┌──

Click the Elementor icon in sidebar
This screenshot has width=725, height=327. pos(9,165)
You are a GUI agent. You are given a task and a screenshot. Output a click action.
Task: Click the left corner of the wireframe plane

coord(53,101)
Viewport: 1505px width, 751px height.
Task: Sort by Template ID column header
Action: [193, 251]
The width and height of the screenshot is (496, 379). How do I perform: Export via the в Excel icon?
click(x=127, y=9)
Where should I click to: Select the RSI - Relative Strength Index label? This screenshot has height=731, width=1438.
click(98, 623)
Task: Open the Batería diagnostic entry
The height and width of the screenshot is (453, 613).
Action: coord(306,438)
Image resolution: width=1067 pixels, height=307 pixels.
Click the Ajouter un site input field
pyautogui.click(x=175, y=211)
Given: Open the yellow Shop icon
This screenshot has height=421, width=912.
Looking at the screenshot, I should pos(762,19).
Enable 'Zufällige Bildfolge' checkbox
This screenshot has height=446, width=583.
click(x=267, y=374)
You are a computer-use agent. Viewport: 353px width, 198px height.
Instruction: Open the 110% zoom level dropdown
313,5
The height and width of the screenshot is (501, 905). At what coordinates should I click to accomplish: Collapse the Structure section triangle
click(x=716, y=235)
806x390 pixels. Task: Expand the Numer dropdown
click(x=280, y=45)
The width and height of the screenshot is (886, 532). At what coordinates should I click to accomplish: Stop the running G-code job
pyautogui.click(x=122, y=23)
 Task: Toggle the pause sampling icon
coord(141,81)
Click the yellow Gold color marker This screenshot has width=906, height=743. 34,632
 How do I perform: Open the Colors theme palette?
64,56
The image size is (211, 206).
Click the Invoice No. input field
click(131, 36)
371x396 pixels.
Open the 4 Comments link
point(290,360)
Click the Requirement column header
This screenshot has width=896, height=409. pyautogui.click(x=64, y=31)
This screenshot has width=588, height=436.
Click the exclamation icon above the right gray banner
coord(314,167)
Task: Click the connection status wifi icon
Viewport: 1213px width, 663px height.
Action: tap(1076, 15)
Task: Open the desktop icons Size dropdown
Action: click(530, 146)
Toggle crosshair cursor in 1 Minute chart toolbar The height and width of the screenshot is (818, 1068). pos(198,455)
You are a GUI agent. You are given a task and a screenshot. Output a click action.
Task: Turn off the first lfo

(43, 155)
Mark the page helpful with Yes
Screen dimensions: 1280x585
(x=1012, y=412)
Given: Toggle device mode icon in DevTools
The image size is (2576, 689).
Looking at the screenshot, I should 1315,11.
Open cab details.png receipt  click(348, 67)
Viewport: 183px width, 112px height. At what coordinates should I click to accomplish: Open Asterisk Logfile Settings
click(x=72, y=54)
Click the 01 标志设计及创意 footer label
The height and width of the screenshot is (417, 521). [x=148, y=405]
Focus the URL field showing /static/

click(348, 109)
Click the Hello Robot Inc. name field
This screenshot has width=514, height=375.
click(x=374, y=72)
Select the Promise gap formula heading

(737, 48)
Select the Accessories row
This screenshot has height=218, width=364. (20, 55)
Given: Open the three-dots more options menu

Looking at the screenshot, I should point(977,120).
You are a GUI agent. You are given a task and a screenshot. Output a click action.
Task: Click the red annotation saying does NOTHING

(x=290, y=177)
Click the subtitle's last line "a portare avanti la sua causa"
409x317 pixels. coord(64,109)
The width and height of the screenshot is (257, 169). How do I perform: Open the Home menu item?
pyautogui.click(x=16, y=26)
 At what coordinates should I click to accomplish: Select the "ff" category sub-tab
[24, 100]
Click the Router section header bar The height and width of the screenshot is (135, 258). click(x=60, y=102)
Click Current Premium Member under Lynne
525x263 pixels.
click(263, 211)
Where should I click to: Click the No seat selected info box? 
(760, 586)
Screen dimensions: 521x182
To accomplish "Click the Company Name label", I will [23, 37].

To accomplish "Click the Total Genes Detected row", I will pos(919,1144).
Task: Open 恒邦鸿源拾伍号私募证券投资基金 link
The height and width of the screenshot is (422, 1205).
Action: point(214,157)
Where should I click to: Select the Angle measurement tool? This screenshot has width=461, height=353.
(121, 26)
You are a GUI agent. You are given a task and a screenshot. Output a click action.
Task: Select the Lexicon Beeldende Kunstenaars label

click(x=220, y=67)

└──

## [Your objective]
Reproduce the material above exactly; please quote every line of it.

## [Reply]
Click the Elementor icon in sidebar
This screenshot has width=725, height=327. pos(9,165)
You are a GUI agent. You are given a task and a screenshot. Output a click action.
Task: Click the left corner of the wireframe plane

coord(53,101)
Viewport: 1505px width, 751px height.
Task: Sort by Template ID column header
Action: [193, 251]
The width and height of the screenshot is (496, 379). How do I perform: Export via the в Excel icon?
click(x=127, y=9)
Where should I click to: Select the RSI - Relative Strength Index label? This screenshot has height=731, width=1438.
click(98, 623)
Task: Open the Batería diagnostic entry
The height and width of the screenshot is (453, 613).
Action: coord(306,438)
Image resolution: width=1067 pixels, height=307 pixels.
Click the Ajouter un site input field
pyautogui.click(x=175, y=211)
Given: Open the yellow Shop icon
This screenshot has height=421, width=912.
Looking at the screenshot, I should pos(762,19).
Enable 'Zufällige Bildfolge' checkbox
This screenshot has height=446, width=583.
click(x=267, y=374)
You are a computer-use agent. Viewport: 353px width, 198px height.
Instruction: Open the 110% zoom level dropdown
313,5
The height and width of the screenshot is (501, 905). At what coordinates should I click to accomplish: Collapse the Structure section triangle
click(x=716, y=235)
806x390 pixels. Task: Expand the Numer dropdown
click(x=280, y=45)
The width and height of the screenshot is (886, 532). At what coordinates should I click to accomplish: Stop the running G-code job
pyautogui.click(x=122, y=23)
 Task: Toggle the pause sampling icon
coord(141,81)
Click the yellow Gold color marker This screenshot has width=906, height=743. 34,632
 How do I perform: Open the Colors theme palette?
64,56
The image size is (211, 206).
Click the Invoice No. input field
click(131, 36)
371x396 pixels.
Open the 4 Comments link
point(290,360)
Click the Requirement column header
This screenshot has width=896, height=409. pyautogui.click(x=64, y=31)
This screenshot has width=588, height=436.
Click the exclamation icon above the right gray banner
coord(314,167)
Task: Click the connection status wifi icon
Viewport: 1213px width, 663px height.
Action: tap(1076, 15)
Task: Open the desktop icons Size dropdown
Action: click(530, 146)
Toggle crosshair cursor in 1 Minute chart toolbar The height and width of the screenshot is (818, 1068). pos(198,455)
You are a GUI agent. You are given a task and a screenshot. Output a click action.
Task: Turn off the first lfo

(43, 155)
Mark the page helpful with Yes
Screen dimensions: 1280x585
(x=1012, y=412)
Given: Toggle device mode icon in DevTools
The image size is (2576, 689).
Looking at the screenshot, I should 1315,11.
Open cab details.png receipt  click(348, 67)
Viewport: 183px width, 112px height. At what coordinates should I click to accomplish: Open Asterisk Logfile Settings
click(x=72, y=54)
Click the 01 标志设计及创意 footer label
The height and width of the screenshot is (417, 521). [x=148, y=405]
Focus the URL field showing /static/

click(348, 109)
Click the Hello Robot Inc. name field
This screenshot has width=514, height=375.
click(x=374, y=72)
Select the Promise gap formula heading

(737, 48)
Select the Accessories row
This screenshot has height=218, width=364. (20, 55)
Given: Open the three-dots more options menu

Looking at the screenshot, I should point(977,120).
You are a GUI agent. You are given a task and a screenshot. Output a click action.
Task: Click the red annotation saying does NOTHING

(x=290, y=177)
Click the subtitle's last line "a portare avanti la sua causa"
409x317 pixels. coord(64,109)
The width and height of the screenshot is (257, 169). How do I perform: Open the Home menu item?
pyautogui.click(x=16, y=26)
 At what coordinates should I click to accomplish: Select the "ff" category sub-tab
[24, 100]
Click the Router section header bar The height and width of the screenshot is (135, 258). click(x=60, y=102)
Click Current Premium Member under Lynne
525x263 pixels.
click(263, 211)
Where should I click to: Click the No seat selected info box? 
(760, 586)
Screen dimensions: 521x182
To accomplish "Click the Company Name label", I will [23, 37].

To accomplish "Click the Total Genes Detected row", I will pos(919,1144).
Task: Open 恒邦鸿源拾伍号私募证券投资基金 link
The height and width of the screenshot is (422, 1205).
Action: point(214,157)
Where should I click to: Select the Angle measurement tool? This screenshot has width=461, height=353.
(121, 26)
You are a GUI agent. You are given a task and a screenshot. Output a click action.
Task: Select the Lexicon Beeldende Kunstenaars label

click(x=220, y=67)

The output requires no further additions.